### TASK DIRECTIONS
Please present the records below as a Markdown table with the columns "Row" and "Record line," giving each non-blank line its own numbered row. Leave the pictures out of the table.

+++ RECORDED INFORMATION

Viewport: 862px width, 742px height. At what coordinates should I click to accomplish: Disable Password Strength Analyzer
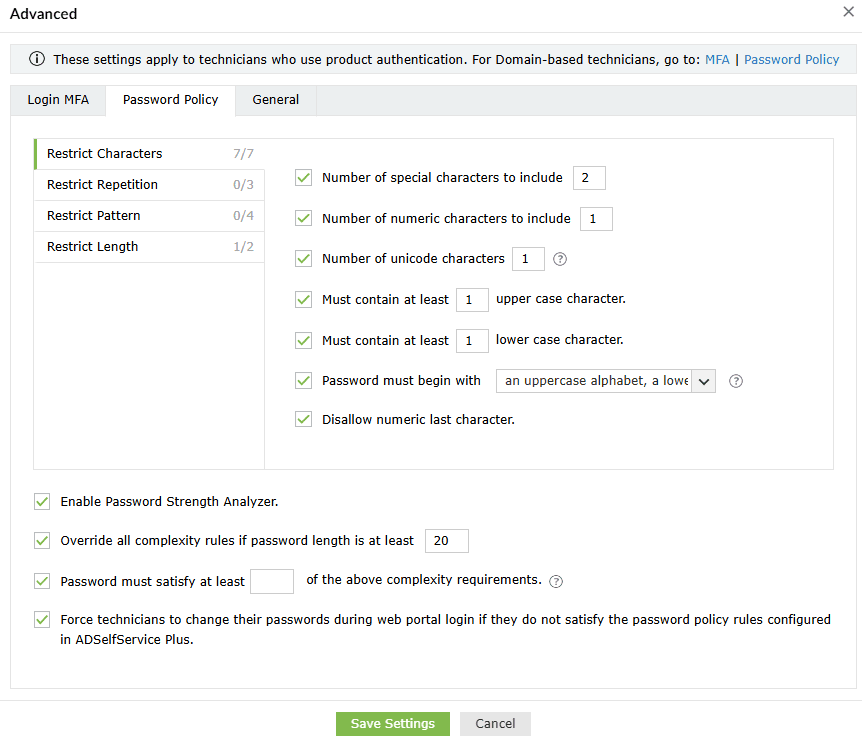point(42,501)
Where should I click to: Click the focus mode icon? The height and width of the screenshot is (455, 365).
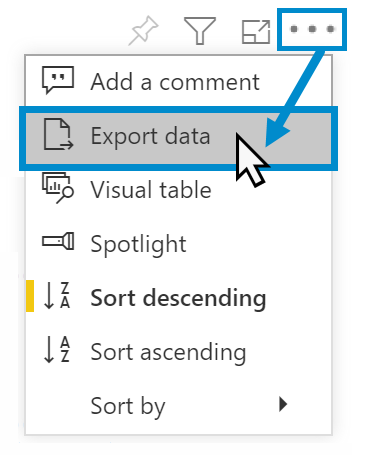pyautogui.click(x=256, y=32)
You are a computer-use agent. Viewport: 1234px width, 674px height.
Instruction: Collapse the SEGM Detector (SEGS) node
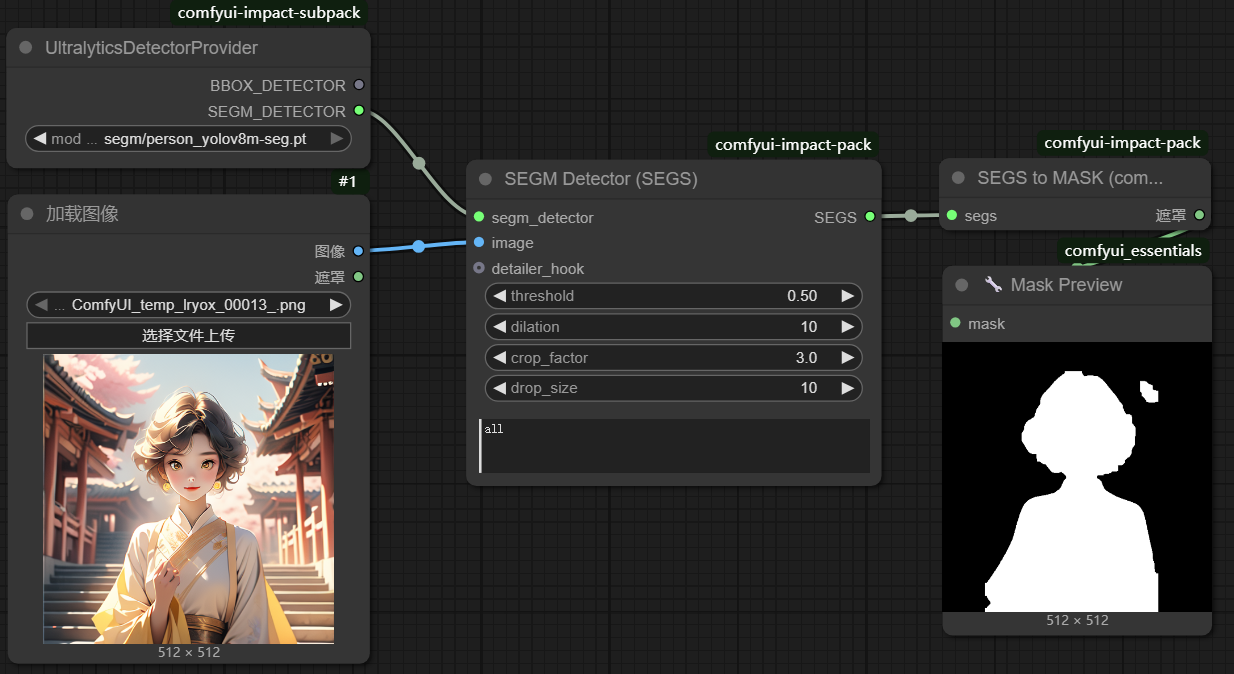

++++++

### WRITTEN ANSWER
| Row | Record line |
|---|---|
| 1 | Viewport: 862px width, 742px height. At what coordinates should I click to accomplish: Disable Password Strength Analyzer |
| 2 | point(42,501) |
| 3 | Where should I click to: Click the focus mode icon? The height and width of the screenshot is (455, 365). |
| 4 | pyautogui.click(x=256, y=32) |
| 5 | You are a computer-use agent. Viewport: 1234px width, 674px height. |
| 6 | Instruction: Collapse the SEGM Detector (SEGS) node |